Die wissenschaftliche Evidenz ist aktuell begrenzt, aber wachsend. Einige Schlüsselstudien und Reviews zeigen:

  • Schmidt et al. (2020, J Sports Sci Med): Verbesserung der Bewegungsökonomie durch visuelles und vestibuläres Training bei Fußballspielern.
  • Zemková et al. (2017): Neurokognitive Trainingsreize verbessern Gleichgewicht und Reaktionsfähigkeit im Athletikbereich.
  • Herzog et al. (2022, Front Hum Neurosci): Elektrophysiologische Marker zeigen verbesserte sensorische Verarbeitung nach vestibulär-spezifischem Training.
  • Grooms et al. (2015, J Athl Train): Integration sensomotorischer Trainingsreize (visuell & propriozeptiv) senkt Verletzungsrisiken, z. B. bei ACL-Rupturen.

Fazit der Literatur: Keine einheitliche Definition von NAT, hohe interindividuelle Varianz, aber vielversprechende Ergebnisse in Bereichen wie Reaktionszeit, Bewegungskontrolle, Schmerzmodulation und postoperativer Rehabilitation.

  1. Anwendung in der Praxis

Indikationen:

  • Posttraumatische Instabilität (z. B. OSG, Knie)
  • Bewegungsschmerz mit unklarer Ursache
  • „Nicht-lineare“ Beschwerden bei Leistungssportlern
  • Verbesserung von Reaktionszeit und Gleichgewicht (auch im Alter)

Methoden (Beispiele):

  • Ziel- und Blickstabilisationstraining (VOR, Smooth Pursuits)
  • Kopf-in-Raum-Testungen und vestibuläre Mobilisation
  • Koordinative Aufgaben mit kognitiver Überlagerung
  • Propriozeptive Triggerübungen (Zungendruck, Gelenkpressen etc.)

Kontraindikationen / Caveats:

  • Nicht jede Reaktion ist klinisch interpretierbar
  • Reizüberflutung möglich – dosierte Anwendung nötig
  • Integration in konventionelles Training sinnvoll
  1. Fazit

Neuroathletiktraining bietet einen innovativen, neurozentrierten Zugang zur Leistungsoptimierung und Rehabilitationsbegleitung.

Auch wenn die Evidenzbasis noch im Aufbau ist, liefert es wertvolle Impulse zur Individualisierung des Trainings und zur Aktivierung „vergessener“ neuronaler Steuerungselemente.

Empfehlung: Einsatz nicht als Ersatz, sondern als Ergänzung in einem multimodalen sportmedizinischen Setting.

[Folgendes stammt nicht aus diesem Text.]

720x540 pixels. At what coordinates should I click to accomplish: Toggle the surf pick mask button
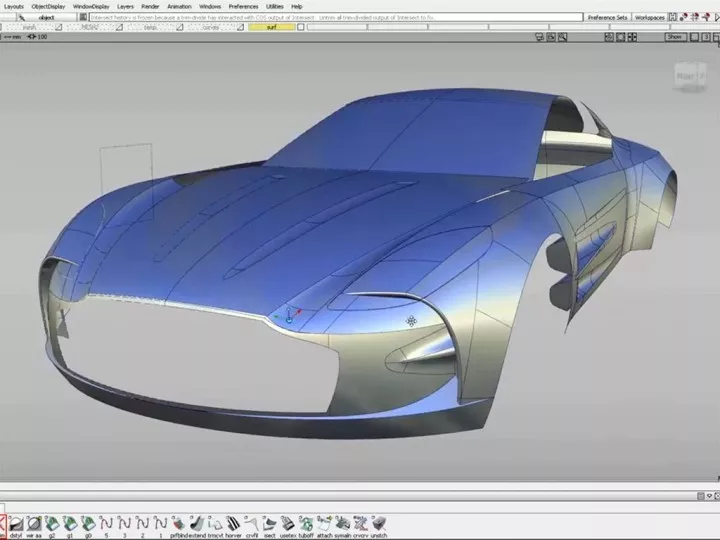(270, 27)
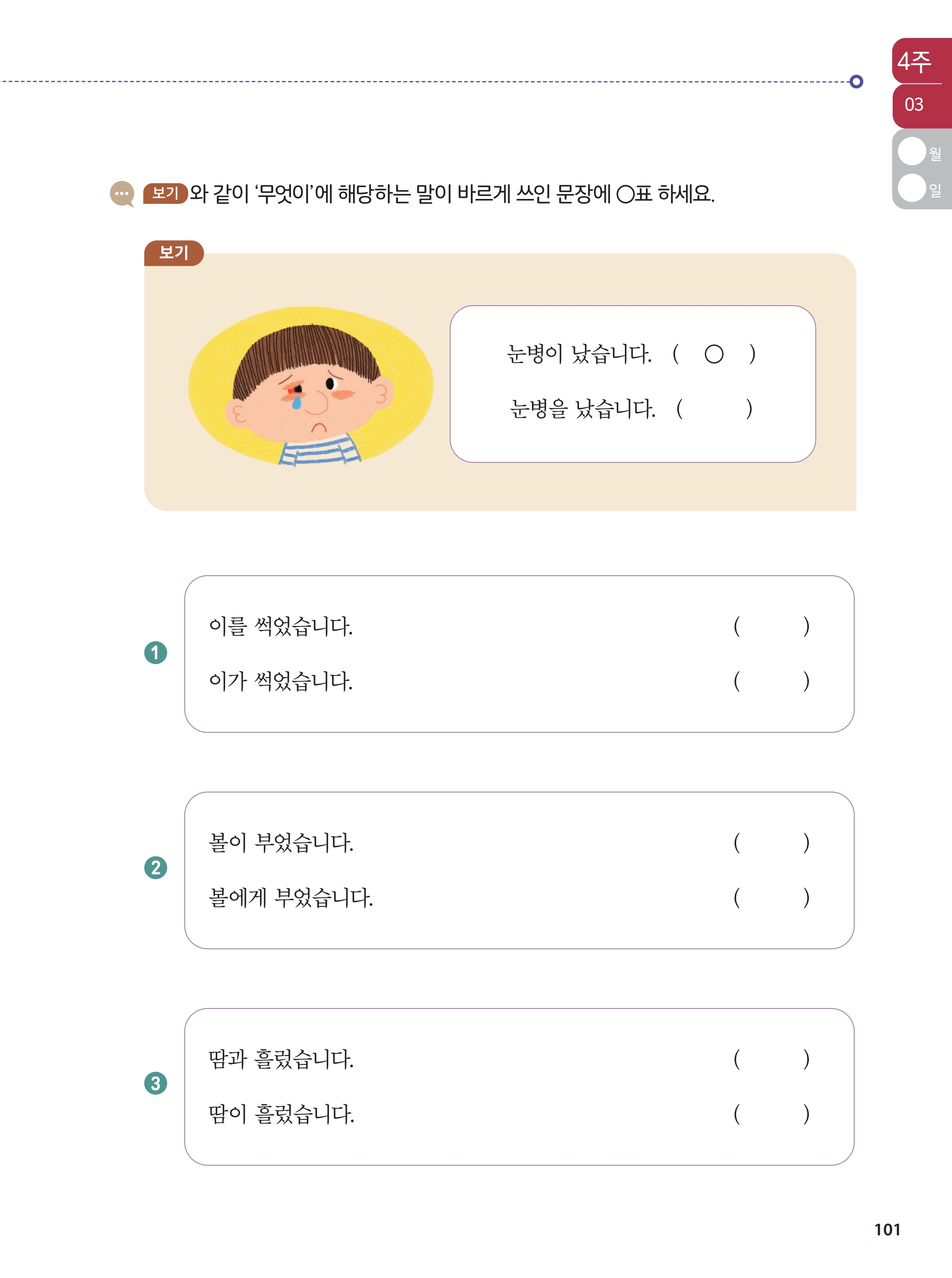Screen dimensions: 952x1278
Task: Click the circled answer beside 눈병이 났습니다
Action: coord(714,354)
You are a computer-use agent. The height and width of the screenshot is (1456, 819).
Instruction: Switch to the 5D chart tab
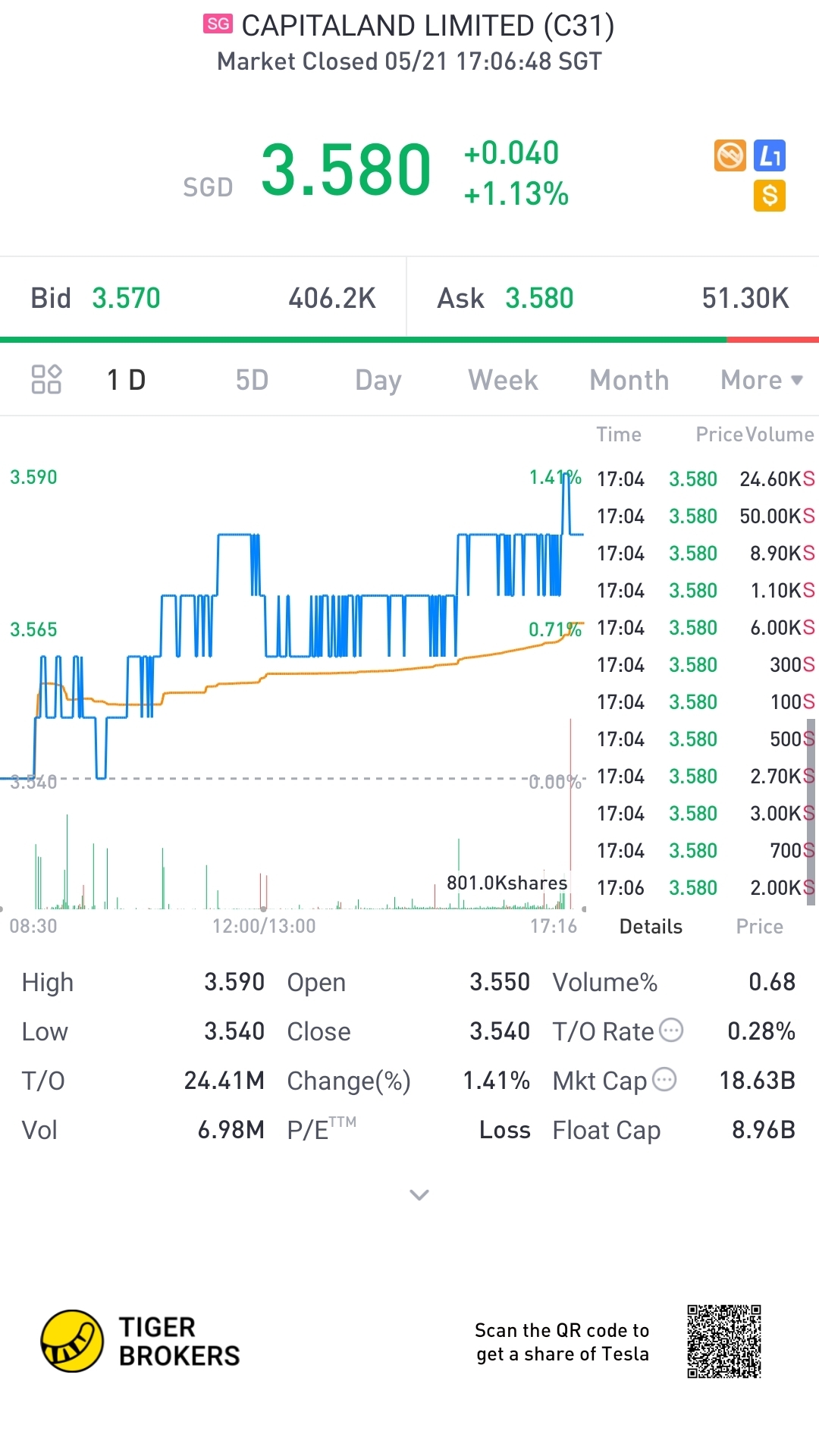point(252,380)
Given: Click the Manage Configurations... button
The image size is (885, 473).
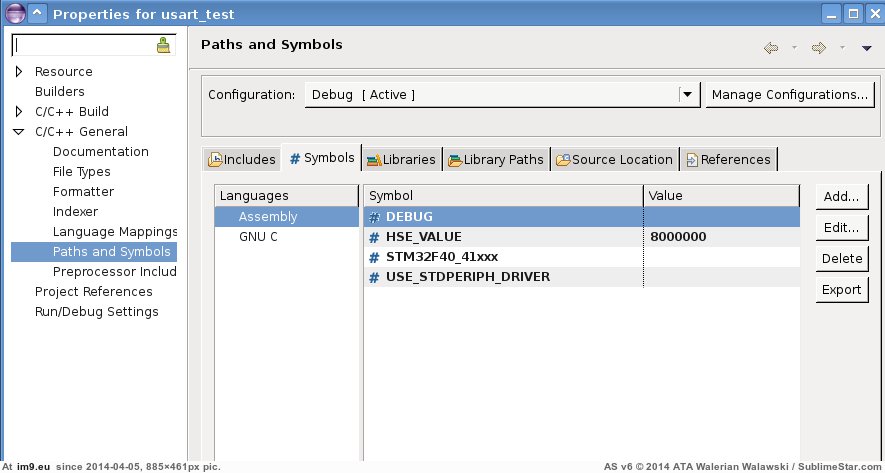Looking at the screenshot, I should pos(789,95).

Literatur / Quellen (Auswahl):

  1. Grooms DR et al. (2015). “Neuroplasticity following anterior cruciate ligament injury: A framework for visual-motor training in rehabilitation.” J Athl Train, 50(5): 511–517.
  2. Schmidt T, et al. (2020). “Effects of Visual–Vestibular Training on Soccer-Specific Performance Parameters.” J Sports Sci Med, 19(3): 549–557.
  3. Zemková E et al. (2017). “Balance control and cognitive performance improvement by dual-task training.” J Sports Med Phys Fitness, 57(5): 659–667.
  4. Herzog T et al. (2022). “Sensory adaptation through vestibular-focused training: evidence from EEG markers.” Front Hum Neurosci, 16:845174.
  5. Furrer M et al. (2015). “Sensorimotor Training for Injury Prevention in Sports: A Review.” Sportverletz Sportschaden, 29(4): 203–209.